■ Work item
Your answer should be the line containing "Viewport: 545px width, 1280px height." and each line after it through the end of the data below, repeated exactly.

══ Task inputs ══

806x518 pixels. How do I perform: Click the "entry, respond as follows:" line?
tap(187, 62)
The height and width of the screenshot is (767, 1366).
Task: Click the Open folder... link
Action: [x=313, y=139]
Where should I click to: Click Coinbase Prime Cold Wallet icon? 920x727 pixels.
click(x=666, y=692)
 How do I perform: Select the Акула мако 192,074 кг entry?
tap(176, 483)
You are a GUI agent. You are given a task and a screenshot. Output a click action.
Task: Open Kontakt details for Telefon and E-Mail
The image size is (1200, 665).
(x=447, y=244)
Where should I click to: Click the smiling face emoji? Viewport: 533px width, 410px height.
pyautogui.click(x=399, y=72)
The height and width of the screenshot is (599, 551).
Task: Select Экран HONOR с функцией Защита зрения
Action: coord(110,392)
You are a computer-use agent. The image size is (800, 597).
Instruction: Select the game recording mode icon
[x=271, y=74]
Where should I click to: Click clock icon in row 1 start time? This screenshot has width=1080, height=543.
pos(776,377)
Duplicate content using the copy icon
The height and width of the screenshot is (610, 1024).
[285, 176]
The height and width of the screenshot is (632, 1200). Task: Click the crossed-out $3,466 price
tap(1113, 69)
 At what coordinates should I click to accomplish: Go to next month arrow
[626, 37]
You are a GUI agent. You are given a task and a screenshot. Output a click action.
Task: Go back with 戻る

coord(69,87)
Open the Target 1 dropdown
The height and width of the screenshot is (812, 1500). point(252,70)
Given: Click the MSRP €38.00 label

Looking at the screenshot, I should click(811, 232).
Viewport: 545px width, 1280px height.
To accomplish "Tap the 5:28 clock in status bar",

═══

■ Solution for this problem
Viewport: 545px width, 1280px height.
To accomplish "Tap the 5:28 clock in status bar",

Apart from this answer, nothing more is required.